▸ **Task requirements**
Search the records for the string "agent", then copy each line where it appears.

▸ **Input data**
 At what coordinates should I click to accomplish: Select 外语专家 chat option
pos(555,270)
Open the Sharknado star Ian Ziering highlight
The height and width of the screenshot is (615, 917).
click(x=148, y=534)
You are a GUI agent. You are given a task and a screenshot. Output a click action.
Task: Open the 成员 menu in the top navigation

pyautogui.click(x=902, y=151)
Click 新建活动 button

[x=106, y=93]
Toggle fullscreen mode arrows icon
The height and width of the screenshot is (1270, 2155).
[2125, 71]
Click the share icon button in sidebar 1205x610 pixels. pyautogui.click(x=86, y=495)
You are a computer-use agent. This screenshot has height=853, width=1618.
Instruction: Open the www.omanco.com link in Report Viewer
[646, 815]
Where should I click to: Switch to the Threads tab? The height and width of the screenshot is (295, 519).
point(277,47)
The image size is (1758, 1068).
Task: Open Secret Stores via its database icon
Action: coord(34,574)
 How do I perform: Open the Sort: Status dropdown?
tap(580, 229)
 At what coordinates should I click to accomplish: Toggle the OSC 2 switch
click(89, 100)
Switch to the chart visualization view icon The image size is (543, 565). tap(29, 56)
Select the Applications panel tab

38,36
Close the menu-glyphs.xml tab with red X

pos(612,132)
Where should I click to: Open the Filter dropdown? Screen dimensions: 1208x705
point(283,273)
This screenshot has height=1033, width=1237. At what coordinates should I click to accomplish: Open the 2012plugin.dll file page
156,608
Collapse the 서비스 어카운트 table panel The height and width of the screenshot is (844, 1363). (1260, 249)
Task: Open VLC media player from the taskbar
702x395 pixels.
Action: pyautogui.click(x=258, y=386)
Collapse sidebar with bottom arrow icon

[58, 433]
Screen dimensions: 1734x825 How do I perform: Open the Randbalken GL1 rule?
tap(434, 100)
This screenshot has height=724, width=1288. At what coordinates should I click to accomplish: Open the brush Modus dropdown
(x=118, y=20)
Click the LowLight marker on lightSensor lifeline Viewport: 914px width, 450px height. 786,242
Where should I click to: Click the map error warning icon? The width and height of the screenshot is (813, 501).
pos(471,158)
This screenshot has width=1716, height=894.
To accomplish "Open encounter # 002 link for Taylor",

▸ **Task response**
You are a GUI agent. You are given a task and a screenshot. Output a click action.
You are a computer-use agent. This screenshot has height=853, width=1618.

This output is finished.